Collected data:
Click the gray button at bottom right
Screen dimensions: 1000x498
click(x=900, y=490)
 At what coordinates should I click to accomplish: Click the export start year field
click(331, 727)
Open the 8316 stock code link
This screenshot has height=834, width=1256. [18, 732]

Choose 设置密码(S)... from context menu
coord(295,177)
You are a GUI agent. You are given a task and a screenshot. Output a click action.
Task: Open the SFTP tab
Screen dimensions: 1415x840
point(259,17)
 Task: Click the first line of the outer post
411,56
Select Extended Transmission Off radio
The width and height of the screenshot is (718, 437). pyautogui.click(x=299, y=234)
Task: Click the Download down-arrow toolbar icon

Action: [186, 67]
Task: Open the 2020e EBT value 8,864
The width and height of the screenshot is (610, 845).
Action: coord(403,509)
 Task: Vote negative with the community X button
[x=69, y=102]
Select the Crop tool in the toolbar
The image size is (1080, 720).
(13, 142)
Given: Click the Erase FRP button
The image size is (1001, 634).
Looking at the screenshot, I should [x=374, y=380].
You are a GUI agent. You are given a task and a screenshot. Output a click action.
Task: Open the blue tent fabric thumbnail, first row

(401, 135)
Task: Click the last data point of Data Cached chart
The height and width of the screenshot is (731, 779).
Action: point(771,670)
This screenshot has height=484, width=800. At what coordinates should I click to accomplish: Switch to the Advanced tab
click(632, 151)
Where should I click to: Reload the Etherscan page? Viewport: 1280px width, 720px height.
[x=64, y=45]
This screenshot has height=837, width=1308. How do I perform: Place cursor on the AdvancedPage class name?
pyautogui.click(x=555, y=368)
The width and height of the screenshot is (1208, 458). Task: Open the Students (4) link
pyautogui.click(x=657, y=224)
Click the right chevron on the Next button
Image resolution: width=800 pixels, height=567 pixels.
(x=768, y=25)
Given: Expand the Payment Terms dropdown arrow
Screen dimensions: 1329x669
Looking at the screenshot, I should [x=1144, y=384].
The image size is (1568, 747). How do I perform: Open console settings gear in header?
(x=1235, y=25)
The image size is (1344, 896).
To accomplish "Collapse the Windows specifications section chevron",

_Instructions to follow_: Copy every record exactly, with nothing added or dropped.

_Answer area_:
Click the gray button at bottom right
Screen dimensions: 1000x498
click(x=900, y=490)
 At what coordinates should I click to accomplish: Click the export start year field
click(331, 727)
Open the 8316 stock code link
This screenshot has height=834, width=1256. [18, 732]

Choose 设置密码(S)... from context menu
coord(295,177)
You are a GUI agent. You are given a task and a screenshot. Output a click action.
Task: Open the SFTP tab
Screen dimensions: 1415x840
point(259,17)
 Task: Click the first line of the outer post
411,56
Select Extended Transmission Off radio
The width and height of the screenshot is (718, 437). pyautogui.click(x=299, y=234)
Task: Click the Download down-arrow toolbar icon

Action: [186, 67]
Task: Open the 2020e EBT value 8,864
The width and height of the screenshot is (610, 845).
Action: coord(403,509)
 Task: Vote negative with the community X button
[x=69, y=102]
Select the Crop tool in the toolbar
The image size is (1080, 720).
(13, 142)
Given: Click the Erase FRP button
The image size is (1001, 634).
Looking at the screenshot, I should [x=374, y=380].
You are a GUI agent. You are given a task and a screenshot. Output a click action.
Task: Open the blue tent fabric thumbnail, first row

(401, 135)
Task: Click the last data point of Data Cached chart
The height and width of the screenshot is (731, 779).
Action: point(771,670)
This screenshot has height=484, width=800. At what coordinates should I click to accomplish: Switch to the Advanced tab
click(632, 151)
Where should I click to: Reload the Etherscan page? Viewport: 1280px width, 720px height.
[x=64, y=45]
This screenshot has height=837, width=1308. How do I perform: Place cursor on the AdvancedPage class name?
pyautogui.click(x=555, y=368)
The width and height of the screenshot is (1208, 458). Task: Open the Students (4) link
pyautogui.click(x=657, y=224)
Click the right chevron on the Next button
Image resolution: width=800 pixels, height=567 pixels.
(x=768, y=25)
Given: Expand the Payment Terms dropdown arrow
Screen dimensions: 1329x669
Looking at the screenshot, I should [x=1144, y=384].
The image size is (1568, 747). How do I perform: Open console settings gear in header?
(x=1235, y=25)
The image size is (1344, 896).
To accomplish "Collapse the Windows specifications section chevron",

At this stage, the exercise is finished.